Our national aviation vision should be safe skies for all, and our mission should be to enhance and promote aviation safety through effective regulation and by encouraging the wider aviation community to embrace and deliver higher standards of safety. Clearly, this mission extends beyond Nigeria’s borders and remains committed to actively engaging with the global aviation community to further enhance aviation safety that will contribute to the growth of the aviation industry we regulate. The NCAA has a major role to play in this regard.

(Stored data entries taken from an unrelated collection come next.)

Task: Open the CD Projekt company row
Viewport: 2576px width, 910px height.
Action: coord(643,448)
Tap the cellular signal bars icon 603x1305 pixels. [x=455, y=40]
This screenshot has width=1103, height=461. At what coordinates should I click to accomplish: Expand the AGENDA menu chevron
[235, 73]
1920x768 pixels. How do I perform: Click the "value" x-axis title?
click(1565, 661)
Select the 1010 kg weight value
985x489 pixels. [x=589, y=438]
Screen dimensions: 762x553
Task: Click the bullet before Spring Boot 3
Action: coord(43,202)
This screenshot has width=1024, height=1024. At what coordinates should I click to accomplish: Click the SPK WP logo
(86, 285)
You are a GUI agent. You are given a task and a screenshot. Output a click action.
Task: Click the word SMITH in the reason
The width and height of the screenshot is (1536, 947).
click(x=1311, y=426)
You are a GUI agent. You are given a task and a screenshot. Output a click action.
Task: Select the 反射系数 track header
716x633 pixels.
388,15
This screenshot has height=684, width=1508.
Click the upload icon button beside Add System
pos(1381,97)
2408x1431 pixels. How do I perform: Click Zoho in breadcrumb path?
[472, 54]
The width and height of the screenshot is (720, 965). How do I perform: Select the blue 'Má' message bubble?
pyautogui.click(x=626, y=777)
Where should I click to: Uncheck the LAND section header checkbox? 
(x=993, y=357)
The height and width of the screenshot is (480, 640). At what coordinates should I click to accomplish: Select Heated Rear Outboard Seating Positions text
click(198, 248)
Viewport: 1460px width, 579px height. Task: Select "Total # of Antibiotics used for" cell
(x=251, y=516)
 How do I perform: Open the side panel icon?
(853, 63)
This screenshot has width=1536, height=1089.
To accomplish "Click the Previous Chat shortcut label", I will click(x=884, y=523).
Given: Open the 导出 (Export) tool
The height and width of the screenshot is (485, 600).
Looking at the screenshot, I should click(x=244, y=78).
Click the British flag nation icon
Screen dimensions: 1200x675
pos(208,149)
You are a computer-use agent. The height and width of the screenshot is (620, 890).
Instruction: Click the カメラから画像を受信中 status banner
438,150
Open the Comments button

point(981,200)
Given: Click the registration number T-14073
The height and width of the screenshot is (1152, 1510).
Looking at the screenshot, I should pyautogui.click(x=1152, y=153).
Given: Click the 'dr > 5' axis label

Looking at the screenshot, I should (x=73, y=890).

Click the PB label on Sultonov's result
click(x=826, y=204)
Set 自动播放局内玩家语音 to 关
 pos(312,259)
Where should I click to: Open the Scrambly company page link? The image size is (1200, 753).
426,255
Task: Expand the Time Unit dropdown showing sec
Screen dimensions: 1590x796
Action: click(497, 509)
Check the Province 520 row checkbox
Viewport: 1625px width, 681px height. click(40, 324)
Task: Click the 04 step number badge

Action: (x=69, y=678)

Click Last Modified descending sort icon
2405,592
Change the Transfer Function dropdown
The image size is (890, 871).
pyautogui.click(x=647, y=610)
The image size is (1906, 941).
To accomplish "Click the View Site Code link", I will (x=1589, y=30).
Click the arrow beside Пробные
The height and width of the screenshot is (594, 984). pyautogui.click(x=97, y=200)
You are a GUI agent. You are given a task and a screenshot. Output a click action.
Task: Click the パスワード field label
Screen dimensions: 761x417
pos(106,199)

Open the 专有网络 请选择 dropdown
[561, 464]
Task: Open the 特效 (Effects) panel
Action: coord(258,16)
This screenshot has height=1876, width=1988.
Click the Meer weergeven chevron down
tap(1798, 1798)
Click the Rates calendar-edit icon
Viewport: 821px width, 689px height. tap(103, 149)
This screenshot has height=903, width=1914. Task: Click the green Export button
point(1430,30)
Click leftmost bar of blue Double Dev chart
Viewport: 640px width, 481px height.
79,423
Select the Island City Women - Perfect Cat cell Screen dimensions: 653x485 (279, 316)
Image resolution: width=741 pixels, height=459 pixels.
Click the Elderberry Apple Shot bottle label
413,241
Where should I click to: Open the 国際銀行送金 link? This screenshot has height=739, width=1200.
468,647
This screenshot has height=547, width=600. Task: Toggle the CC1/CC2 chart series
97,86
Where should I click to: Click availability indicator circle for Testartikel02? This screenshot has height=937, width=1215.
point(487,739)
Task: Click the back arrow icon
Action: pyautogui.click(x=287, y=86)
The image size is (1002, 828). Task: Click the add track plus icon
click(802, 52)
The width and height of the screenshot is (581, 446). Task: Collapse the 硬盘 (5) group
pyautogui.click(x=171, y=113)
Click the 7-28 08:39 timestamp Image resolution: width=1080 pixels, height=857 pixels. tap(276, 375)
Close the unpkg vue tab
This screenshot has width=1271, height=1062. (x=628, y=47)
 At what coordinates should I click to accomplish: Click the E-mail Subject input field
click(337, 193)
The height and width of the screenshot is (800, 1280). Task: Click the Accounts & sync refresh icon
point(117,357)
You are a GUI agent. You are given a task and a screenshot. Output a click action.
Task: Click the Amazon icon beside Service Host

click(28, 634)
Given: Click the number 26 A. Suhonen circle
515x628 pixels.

Improving safety and public confidence through the regulatory development process
Updating our regulations is part of the continual improvement of aviation safety. Rules cannot remain static, as safety knowledge and understanding improves, the rules must evolve to reflect better safety practices, new technology and scientific research. The development of new rules is not a process done in isolation by any one agency. Ideally, the development of regulatory standards is done in a collaborative process involving all stakeholders in the aviation community to ensure that the views and contributions of all participants are considered in an open, transparent, structured and disciplined manner. This combined effort has helped to address known safety risks in a cost effective manner in other climes, and the same can be replicated in Nigeria.
We all know that one of our key challenges is to maintain and improve safety. This has not changed, but the environment we operate in continues to change and evolve. The aviation sector is probably the safest it has ever been, but it takes effort and vigilance to make this happen and keep it so. This is not just the role of the regulator; it is the responsibility of the whole aviation industry. We must continue to adapt to a changing environment and we must continue to improve.
We must seek to align any new regulations as closely as practicable with ICAO standards and recommended practices, and to harmonise where appropriate with the standards of leading aviation countries, unless differences are justified on grounds of safety risk.
For the aviation industry there will be a range of benefits flowing from the new regulations. The 2009 NCARs are logically organised into clear parts. And the proposed amendments to the 2009 regulations will make it much easier for the industry to find and apply the relevant requirements. For example, specific aspects of the regulations are designed to address known and likely safety risks, and aim to further strengthen the current regulatory structure to deliver improved safety outcomes.
The aviation industry is fast moving and dynamic in nature. Nigeria must be ready to meet the challenges of the future and find ways to deliver better safety outcomes if we are going to take our place as a serious aviation nation. We must be continuously looking at ways to enhance aviation safety in Nigeria and looking at ways to share our experience with countries in this region. My commitment as airline chief executive is to deliver an aviation safety system that performs even better, with risks identified and managed to minimise accidents and incidents, so that the traveling public feels safe and assured to travel. That should be the focus of everyone in our beloved industry.
Capt. Josiah Choms (PhD) is a leader in the aviation industry and serves on the Global Board of HeliOffshore.